“It helps people develop leadership and social skills,” Fair says. “Whether you’re leadership for a thousand-person alliance, or the CEO of a corporation of twenty people, or just a member of one of those corporations, it allows you to choose what you want to focus on and get good at, and follow that.”
Some players find the EVE experience so unique and engaging that sharing it with other people becomes a primary part of their gameplay loop. This is something that I personally experienced in my early days, trying to find my own place in the game. Everything I did in EVE felt so unique and different from what I’d seen in other games that I found myself constantly talking to my real-life friends about it, whether they wanted to hear it or not. I loved telling stories about my experiences in EVE so much that I decided to apply for a writing position at an EVE Online-focused news site.
Before this point, I had never really written anything that was intended for a wide audience. I had written papers for school and posted on online role-playing forums, but had never written anything that I thought tens of thousands of people would ever read. This part-time “job” I picked up to tell my stories paid out in in-game credits, which was helpful to my burgeoning career as a spaceship pilot, so it killed two birds with one stone. I was satisfied with my decision and didn’t think it would go any further than that.
Then the unexpected happened. My dedication to the game soon blossomed into a freelance writing career. I began contributing to several major video game news outlets, chronicling the grand EVE narrative from my perspective. My stories about EVE have now been read by hundreds of thousands of people around the world. I’ve even traveled to Reykjavik, Las Vegas, and Toronto, and other places in search of more stories to tell about the game. I’ve been able to hone my skills as a writer and I’ve gained more confidence, all thanks to my years playing EVE Online. As you might have guessed, I am a massive believer in the EVE Effect.
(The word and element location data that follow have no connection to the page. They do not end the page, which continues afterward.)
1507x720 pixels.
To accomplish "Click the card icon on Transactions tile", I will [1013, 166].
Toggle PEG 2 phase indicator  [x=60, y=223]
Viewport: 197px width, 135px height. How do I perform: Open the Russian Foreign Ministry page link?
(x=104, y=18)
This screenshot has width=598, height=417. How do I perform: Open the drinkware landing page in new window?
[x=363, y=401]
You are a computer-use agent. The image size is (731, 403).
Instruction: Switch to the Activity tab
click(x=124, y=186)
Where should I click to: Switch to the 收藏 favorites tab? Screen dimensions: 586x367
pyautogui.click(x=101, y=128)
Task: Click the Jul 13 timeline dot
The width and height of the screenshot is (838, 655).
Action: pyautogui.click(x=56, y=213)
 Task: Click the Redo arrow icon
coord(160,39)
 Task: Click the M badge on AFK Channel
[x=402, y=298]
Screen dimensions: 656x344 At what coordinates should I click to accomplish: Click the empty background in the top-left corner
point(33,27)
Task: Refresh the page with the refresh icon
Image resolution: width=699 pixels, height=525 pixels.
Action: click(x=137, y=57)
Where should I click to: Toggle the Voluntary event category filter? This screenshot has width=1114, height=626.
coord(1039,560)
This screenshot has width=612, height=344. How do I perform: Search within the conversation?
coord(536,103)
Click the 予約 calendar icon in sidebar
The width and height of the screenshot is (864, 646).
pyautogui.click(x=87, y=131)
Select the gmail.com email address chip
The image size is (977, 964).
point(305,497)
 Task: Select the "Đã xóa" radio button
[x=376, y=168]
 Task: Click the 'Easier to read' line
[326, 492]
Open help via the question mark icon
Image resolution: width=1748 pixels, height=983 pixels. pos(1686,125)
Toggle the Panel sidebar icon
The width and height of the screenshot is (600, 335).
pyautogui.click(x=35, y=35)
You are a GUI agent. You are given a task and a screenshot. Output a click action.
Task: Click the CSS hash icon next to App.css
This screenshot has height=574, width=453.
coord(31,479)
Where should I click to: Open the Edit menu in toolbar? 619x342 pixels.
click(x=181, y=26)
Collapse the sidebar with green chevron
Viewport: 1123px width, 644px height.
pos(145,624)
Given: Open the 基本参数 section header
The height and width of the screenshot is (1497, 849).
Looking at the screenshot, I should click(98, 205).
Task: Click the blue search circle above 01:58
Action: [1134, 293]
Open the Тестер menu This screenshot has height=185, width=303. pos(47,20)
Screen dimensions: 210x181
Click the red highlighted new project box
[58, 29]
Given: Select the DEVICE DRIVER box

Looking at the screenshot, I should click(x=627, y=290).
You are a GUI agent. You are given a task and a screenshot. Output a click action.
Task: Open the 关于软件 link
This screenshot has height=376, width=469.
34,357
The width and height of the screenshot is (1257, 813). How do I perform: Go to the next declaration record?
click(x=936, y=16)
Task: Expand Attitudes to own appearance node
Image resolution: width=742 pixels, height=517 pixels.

One of the most common sentiments shared among the player base, beyond the usual “spreadsheets in space” joke, is that EVE is a game that fascinates people outside that don’t even play it. If there was a list of people’s favorite games that they have never played, EVE would surely be near the top. The reason that people are drawn to EVE is, for the most part, the same reason that the EVE Effect exists. The stakes when playing EVE are very high, and because of that, the bonds that people share in the game, and the lengths that people will go to learn skills that give them an edge, are greater than in other games.